Nanometre-sized drug holds promise for burns treatment

Scientists develop experimental drug as a topical ointment

A group of scientists from the Hebrew University of Jerusalem, Harvard Medical School and others in the US and Japan have developed a low cost, nanometre-sized drug to treat chronic wounds, such as diabetic foot ulcers or burns.

Diabetes affects nearly 3% of the world’s population. Poor blood circulation arising from the disease can result in skin wounds, which do not heal, causing pain, infection and sometimes amputation of limbs.

Several proteins, called growth factors, have been found to speed up the healing process, however purifying these growth factor proteins is expensive, and they do not last long on the injured site.

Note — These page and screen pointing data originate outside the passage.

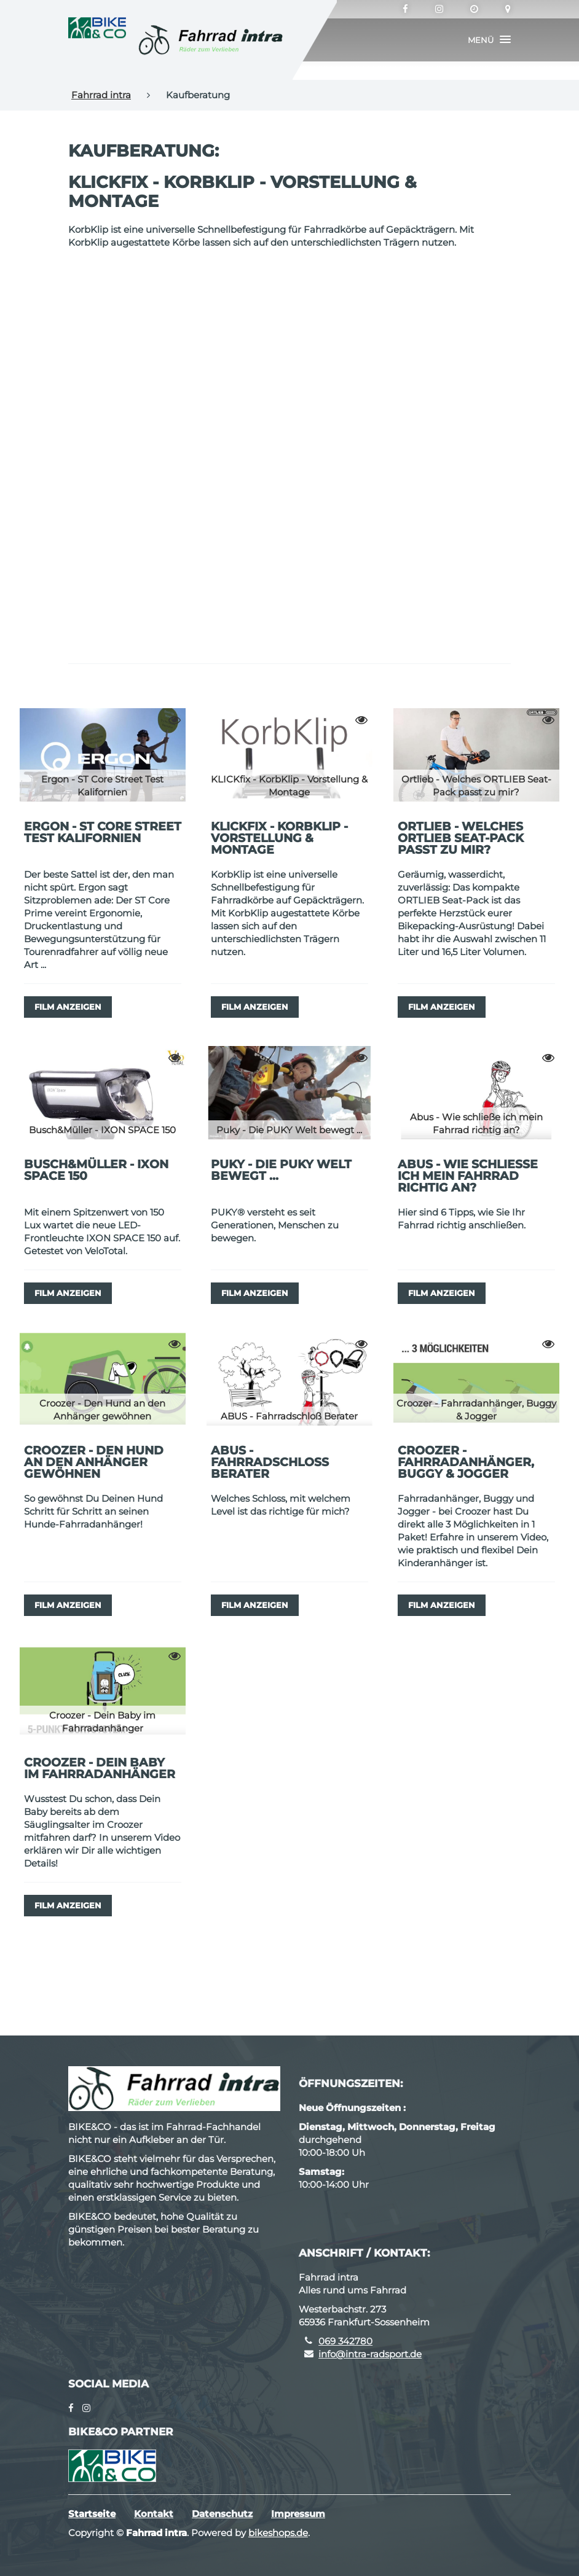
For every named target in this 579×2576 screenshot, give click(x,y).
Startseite (92, 2513)
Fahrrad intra (101, 95)
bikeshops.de (278, 2533)
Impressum (298, 2513)
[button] (489, 40)
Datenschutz (222, 2513)
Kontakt (153, 2513)
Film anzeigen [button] (67, 1007)
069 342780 (345, 2341)
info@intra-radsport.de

The researchers at Hebrew University and Harvard have now used genetic engineering to produce a ‘robotic’ growth factor protein that responds to temperature. Increasing the temperature causes dozens of these proteins to fold together into a nanoparticle that is more than 200 times smaller than a single hair.

This behaviour simplifies protein purification, making it inexpensive to produce. It also enables the growth factor to be confined and to remain at the burn or wound site.

The scientists describe their discovery as robotic, since just as robots are machines that respond to their environment by carrying out a specific activity, so too the protein they have developed responds and reacts to heat.

The experimental drug, which has been developed as a topical ointment, has been patented and thus far has been used to treat chronic wounds in diabetic mice, dramatically increasing the healing rate. The goal is to proceed to human clinical trials after future tests and refinements.

An article on the project has been published online in PNAS (Proceedings of the National Academy of Sciences of the US). The authors are Yaakov Nahmias, director of the Center for Bioengineering in the Service of Humanity at the Hebrew University of Jerusalem; Zaki Megeed, Robert Sheridan and Martin Yarmush of the Harvard Medical School and Shriners Hospitals for Children; Piyush Koria of the University of South Florida; and Hiroshi Yagi and Yuko Kitagawa of the Keio University School of Medicine in Japan.